Die Diktaturen Rumäniens

Autoritäre Regime in Ostmittel- und Südosteuropa 1919-1944. Herausgeber Erwin Oberländer in Zusammenarbeit mit Rolf Ahmann, Hans Lemberg und Holm Sundhausen. Ferdinand Schöningh Verlag, Paderborn, München, Wien, Zürich 2001, 698 S., ISBN 3-506-76186-2, 51,60 Euro.
Der vorliegende voluminöse Band umfasst die Referate einer wissenschaftlichen Tagung zum Thema „Autoritäre Regime in Ostmittel- und Südosteuropa in den Jahren von 1919 bis 1944“. Die Tagung fand in Lamprecht/Pfalz statt und wurde von der Volkswagenstiftung gefördert. Als Autoren zeichnen 14 Wissenschaftler.
Die Ländern der genannten Region waren Ende des 19. Jahrhunderts und nach dem Ersten Weltkrieg als unabhängige Staaten aus der Konkursmasse des Osmanischen Reiches, Russlands und der Habsburgermonarchie entstanden. In den Zwischenkriegsjahren lösten überall - außer in der Tschechoslowakei – autoritäre Regime mehr oder weniger gut funktionierende parlamentarische Systeme ab: 1919 in Ungarn, 1926 in Polen und Litauen, 1928 in Albanien, 1929 in Jugoslawien, 1934 in Estland und Lettland, 1935 in Bulgarien, 1936 in Griechenland und 1938 in Rumänien. Die Verfasser untersuchen die erwähnten Länder gesondert und versuchen zusätzlich in übergreifenden Betrachtungen zu erklären, warum die parlamentarischen Systeme versagten und autoritäre Regime an die Macht gelangten. Es ist dabei zu unterscheiden zwischen Präsidialdiktaturen in Ostmitteleuropa und Königsdiktaturen in Südosteuropa. Wir werden unsere Aufmerksamkeit auf Südosteuropa, insonderheit auf Rumänien richten.

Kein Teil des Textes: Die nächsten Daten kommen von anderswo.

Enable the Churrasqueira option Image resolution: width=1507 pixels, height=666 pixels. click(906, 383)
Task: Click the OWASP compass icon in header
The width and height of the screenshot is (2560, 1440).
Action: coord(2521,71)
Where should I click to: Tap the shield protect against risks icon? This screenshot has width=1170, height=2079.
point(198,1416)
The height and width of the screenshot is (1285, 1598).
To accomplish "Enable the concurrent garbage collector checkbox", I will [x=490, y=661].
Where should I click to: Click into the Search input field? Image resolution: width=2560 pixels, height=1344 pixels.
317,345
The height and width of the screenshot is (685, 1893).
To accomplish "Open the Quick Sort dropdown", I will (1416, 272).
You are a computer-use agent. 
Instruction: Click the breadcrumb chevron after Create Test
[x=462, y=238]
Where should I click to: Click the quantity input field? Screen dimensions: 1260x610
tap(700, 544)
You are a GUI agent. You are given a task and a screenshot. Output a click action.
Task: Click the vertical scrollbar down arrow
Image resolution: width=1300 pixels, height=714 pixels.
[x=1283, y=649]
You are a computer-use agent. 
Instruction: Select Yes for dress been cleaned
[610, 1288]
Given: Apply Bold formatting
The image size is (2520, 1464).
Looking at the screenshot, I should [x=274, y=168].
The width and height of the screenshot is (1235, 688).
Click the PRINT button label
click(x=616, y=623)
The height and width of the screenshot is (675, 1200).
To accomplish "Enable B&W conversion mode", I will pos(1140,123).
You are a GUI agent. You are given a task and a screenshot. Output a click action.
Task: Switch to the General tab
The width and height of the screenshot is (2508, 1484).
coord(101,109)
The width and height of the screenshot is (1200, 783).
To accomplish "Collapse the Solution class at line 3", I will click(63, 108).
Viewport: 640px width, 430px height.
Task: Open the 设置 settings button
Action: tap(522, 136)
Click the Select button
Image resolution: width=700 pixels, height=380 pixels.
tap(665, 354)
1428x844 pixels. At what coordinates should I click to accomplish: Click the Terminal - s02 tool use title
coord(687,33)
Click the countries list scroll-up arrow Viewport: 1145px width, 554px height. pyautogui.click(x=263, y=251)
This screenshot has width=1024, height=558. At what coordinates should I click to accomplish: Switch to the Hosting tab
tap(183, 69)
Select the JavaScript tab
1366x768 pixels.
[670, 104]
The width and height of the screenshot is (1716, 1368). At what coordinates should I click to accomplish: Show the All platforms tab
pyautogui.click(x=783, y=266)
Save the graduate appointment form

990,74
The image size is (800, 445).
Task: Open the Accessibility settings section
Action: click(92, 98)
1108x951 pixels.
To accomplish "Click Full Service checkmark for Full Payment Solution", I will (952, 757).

Das schwierigste Problem, mit dem die jungen Balkanstaaten konfrontiert wurden, waren die durch die neuen Grenzziehungen entstandenen nationalen Minderheiten und die damit verbundenen Spannungen, da die jeweiligen Staatsnationen, vom Wunschdenken eines einheitlichen Nationalstaates geleitet, die multiethnische Bevölkerung ihres Staatengebildes zu ignorieren und nivellieren versuchten. „Die Grenzen der Staaten und die Grenzen in den Köpfen konnten nicht so rasch zur Deckung gebracht werden, wie die Nationalideologen dies wünschten ...Überall gab es Widersprüche, Illoyalitäten, Identitätskrisen und Verweigerungen gegenüber der imaginierten Nation.“ (Holm Sundhausen) Die nationalgesellschaftliche Diskrepanz wurde durch unterschiedliche Entwicklungsstadien der zusammengeschlossenen Landesteile und Völkerschaften verschärft, etwa zwischen den aus Österreich-Ungarn herausgelösten Provinzen und jenen, die dem Osmanischen Reich angehört hatten. Hinzu kam, dass die Demokratie keine Basis in den ländlich geprägten Ländern Südosteuropas mit einer großen Zahl von Analphabeten besaß und die Bauernmassen von den herrschenden Eliten manipuliert wurden. Nach Sundhausen stellen Jugoslawien und Rumänien „hybride Konglomerate extrem heterogener Teile“ dar.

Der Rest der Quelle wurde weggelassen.